Barney Walks! We have had a lot of fun on this site at Barney, the White House Scottie's, expense implying that he has cleverly faked either an old football injury or just plain shortness of leg in order to get the first couple to carry him everywhere. Last night, on NBC's quite charming look at the behind-the-scenes White House, Barney was shown not only walking but zipping around. There are still those who say that was a stunt double but we believe. Sorry, Barney. Hop up here and tell us all about it.
Ari Fleischer, Jewish Saint: Anyone who missed the White House press gaggle yesterday missed seeing a man who must have spent his college summers working in a nursing home. Ari Fleischer's controlled tolerance of yet another Helen Thomas pro Palestinian screech was an example of good-boydom above and beyond the call. The mystery is why she is permitted to hog a front row seat when she no longer takes steno for UPI. The throwaway job she does for Hearst hardly justifies being at all White House press conferences. They could move Nora O'Donnell up four rows and really brighten up the place.
We Interrupt Your Day To Make You Angry: The member of the gang of old Hassid fraudsters who fled to Israel plead guilty in New York court yesterday. He could have saved himself the trip. While he was away Bill Clinton pardoned his pals. This is Hillary's little votes-for-pardons scam that is still stinking up New York and presumably her smug little world.
News Lite: Scanning the web this morning produces a whiff of second day staleness to most stories: Enron, Gitmo, Johnny The Taliban Kid, but Felicity Barringer at the New York Times (oh, go ahead and register, it won't kill you) has a fascinating backgrounder on the reporter in Kabul who found amazing secrets on a used hard drive.

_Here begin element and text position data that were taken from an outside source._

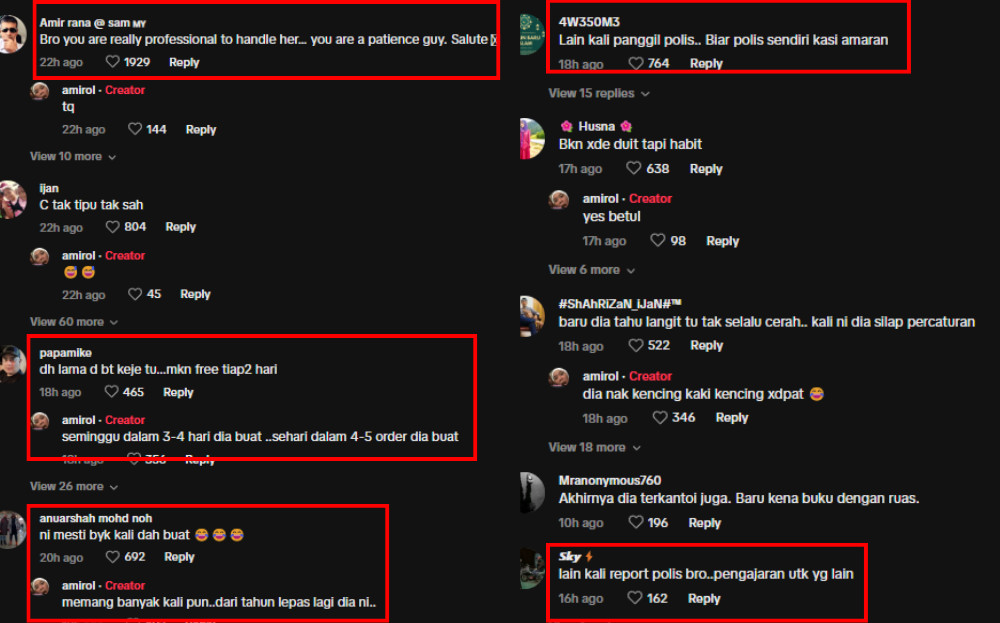
Task: Open papamike's username profile
Action: (65, 353)
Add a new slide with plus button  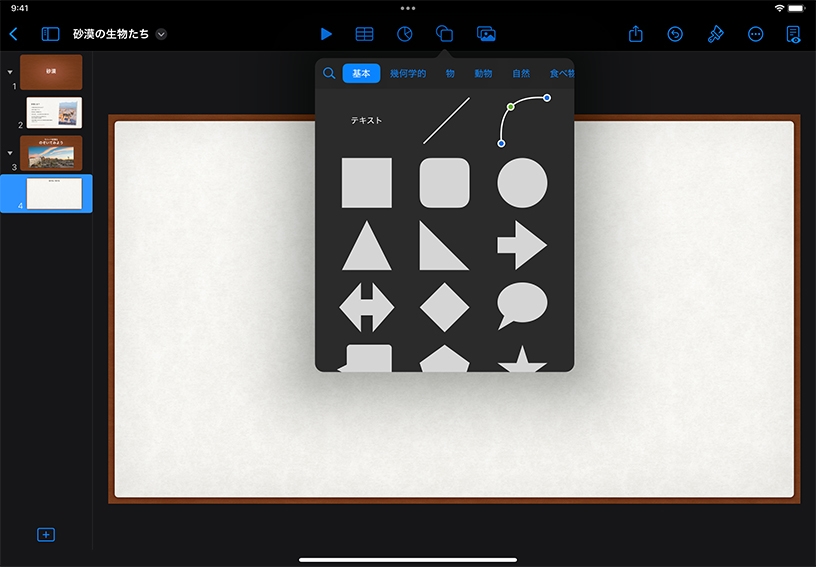(46, 535)
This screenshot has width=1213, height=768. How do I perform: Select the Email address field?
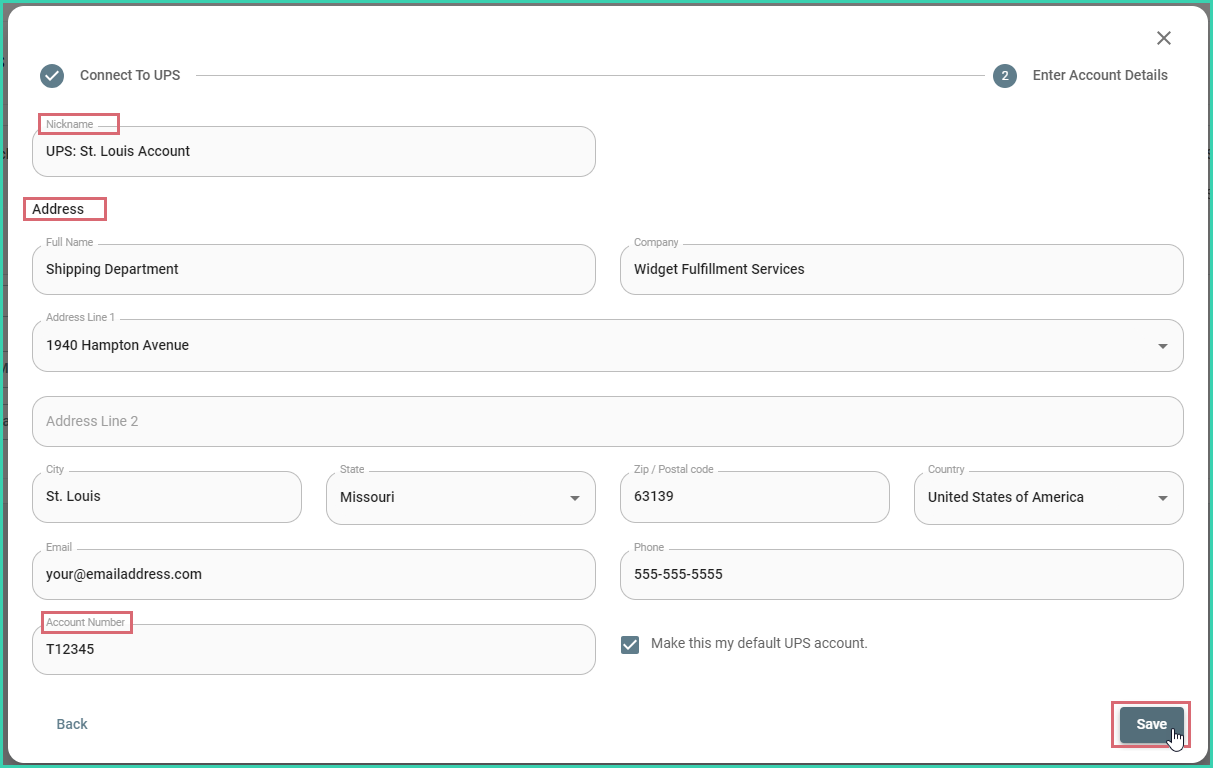click(x=313, y=574)
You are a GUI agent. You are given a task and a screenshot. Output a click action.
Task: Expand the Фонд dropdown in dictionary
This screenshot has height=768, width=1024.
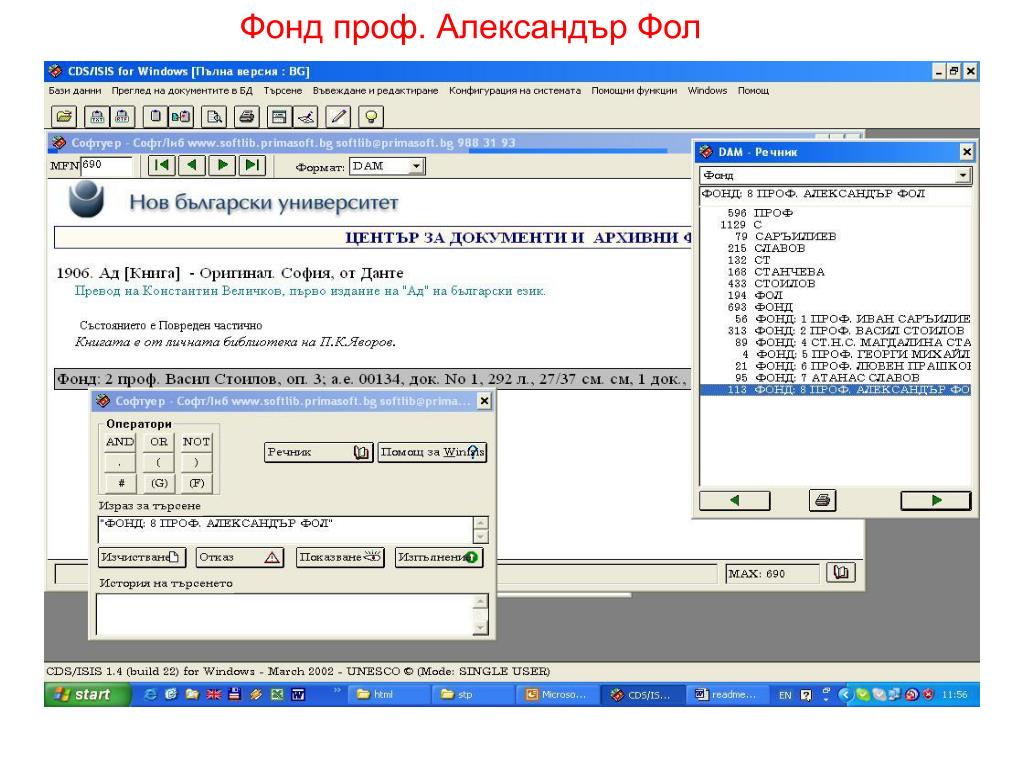tap(963, 175)
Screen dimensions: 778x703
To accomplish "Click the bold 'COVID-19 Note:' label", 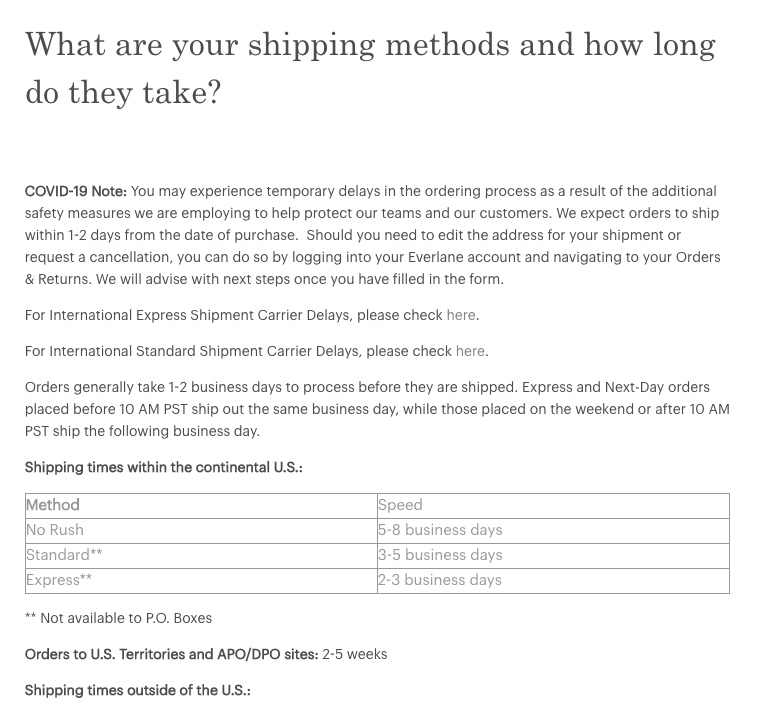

There are two O.J. stories concerning his non-missing girlfriend and her dead cat that leads us to totally speculate. Girl tells O.J. she got a new guy. O.J. goes to her house, ransacks it in a jealous, drug sopping rage. She leaves half packed suitcases behind and flees in terror. Before he leaves he does a Nicole her cat just to make his point. How do we know this? When you leave one guy for another you don't abandon half packed bags.
End Note: We had such a response to our eating the same breakfast as the Gitmo Taliban we thought we'd try it again this morning: Corn flakes, milk, orange juice, white toast with butter, a banana and water.
-Your Eating-Like-Prisoners and Getting Fat LComStaff
-- Anonymous, January 24, 2002
Silly Barney. Or is that Silly Barney Double?